Des données collectées auprès de 101 femmes majeures réparties dans dix prisons (aucune femme de la prison d’Akpro Missérété n’a souhaité témoigner) à savoir les prisons de Parakou, Abomey, Natitingou, Kandi, Savalou, Lokossa, Ouidah, Cotonou, Abomey-Calavi, et Porto-Novo, il ressort que les quartiers femmes des établissements pénitentiaires accueillent des femmes enceintes et nourrices, ainsi que des femmes accompagnées de leur(s) jeune(s) enfant(s). Seulement une femme, sur les 27 femmes ayant affirmé vivre avec des enfants, a déclaré que ces enfants sont scolarisés, selon le rapport spécifique.

 

“…sur les 82 femmes ayant affirmé vivre avec des mères de nourrissons, 77 ont déclaré que l’enfant né en prison n’a bénéficié d’aucune assistance nutritionnelle, médicale et psychosociale, 69 ont déclaré que le nouveau-né reste en détention auprès de sa mère pendant une durée inférieure à 3 ans, pour deux femmes affirmant que le nouveau-né reste avec sa mère pendant une durée de 3 ans exactement, et 11 femmes déclarant que le nouveau-né reste pour une durée de plus de 3 ans. Enfin, seulement 8% des femmes codétenues avec des femmes enceintes affirment que ces dernières sortent de la détention à l’approche de la date d’accouchement pour revenir 12 semaines après l’accouchement. 17% affirmant le contraire, tandis que la majorité d’entre elles, à savoir 75% ne sait pas“ lit-on dans ledit rapport.

Selon l’Ong Changement social, les conditions de détention auxquelles sont soumis les enfants demeurant auprès de leurs mères incarcéré es sont contraires au droit international car ces derniers ne bénéficient ni d’une protection médicale spécifique, ni d’une sécurité alimentaire, ni d’un dispositif spécial relatif à leur garde dans l’établissement pénitentiaire. “…leur situation est totalement invisibilisée, puisque d’après le personnel de l’administration pénitentiaire interrogé, les enfants ne sont pas comptabilisés dans les statistiques démographiques de la population carcérale. Pourtant, ces enfants n’ont pas le statut de détenu, ils sont en prison aux fins de rester aux côtés de leurs mères incarcérées, et non en raison d’une condamnation“, déplore Changement social.

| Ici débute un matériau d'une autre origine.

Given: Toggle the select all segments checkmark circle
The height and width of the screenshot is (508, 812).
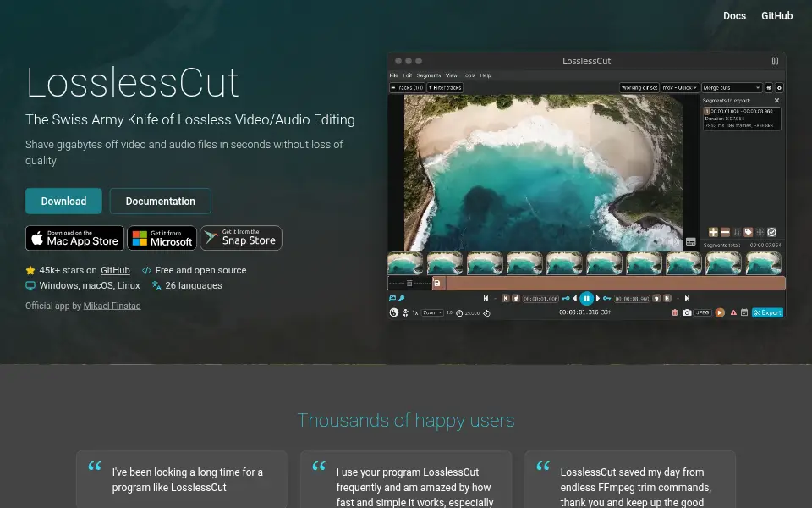Looking at the screenshot, I should pos(771,232).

Situation des femmes enceintes en prison…

Si 96% des femmes interrogées ont déclaré que le régime cellulaire ou d’isolement n’est pas appliqué aux femmes enceintes, qui allaitent ou qui sont accompagnées d’un enfant en bas âge, 97% des femmes n’ont pas connaissance de l’existence d’un professionnel de santé qualifié pour conseiller les détenues sur leur santé et leur régime alimentaire en lien avec leur grossesse ou leur maternité. Plus inquiétant, les détenues enceintes, les nourrissons, les enfants et les mères nourrices ne disposent pas gratuitement de nourriture adéquate et apportée en temps voulu, selon 99% des femmes interrogées.

Santé et hygiène menstruelle des femmes privées de liberté…

Le rapport spécifique mentionne un manque important de médicaments essentiels et de première nécessité dans les infirmeries des établissements pénitentiaires. Selon l’Ong Changement social, il n’y a pas souvent de médecin affecté dans les établissements pénitentiaires. Seuls, les infirmiers y sont généralement affectés. “Il y a également un manque de médecin spécialiste en santé mentale, en pédiatrie, gynécologie etc. Le besoin de médecins spécialistes en santé mentale au sein des établissements pénitentiaires se justifie par la présence en milieu carcéral de personne souffrant de trouble mental. C’est ainsi qu’au cours de notre étude, le quartier des femmes de la maison d’arrêt d’Abomey-Calavi détenait trois femmes souffrant de trouble mental, et faisaient très souvent de bagarre entre elles. Cette situation met en péril la tranquillité des autres codétenues“ déplore l’Ong.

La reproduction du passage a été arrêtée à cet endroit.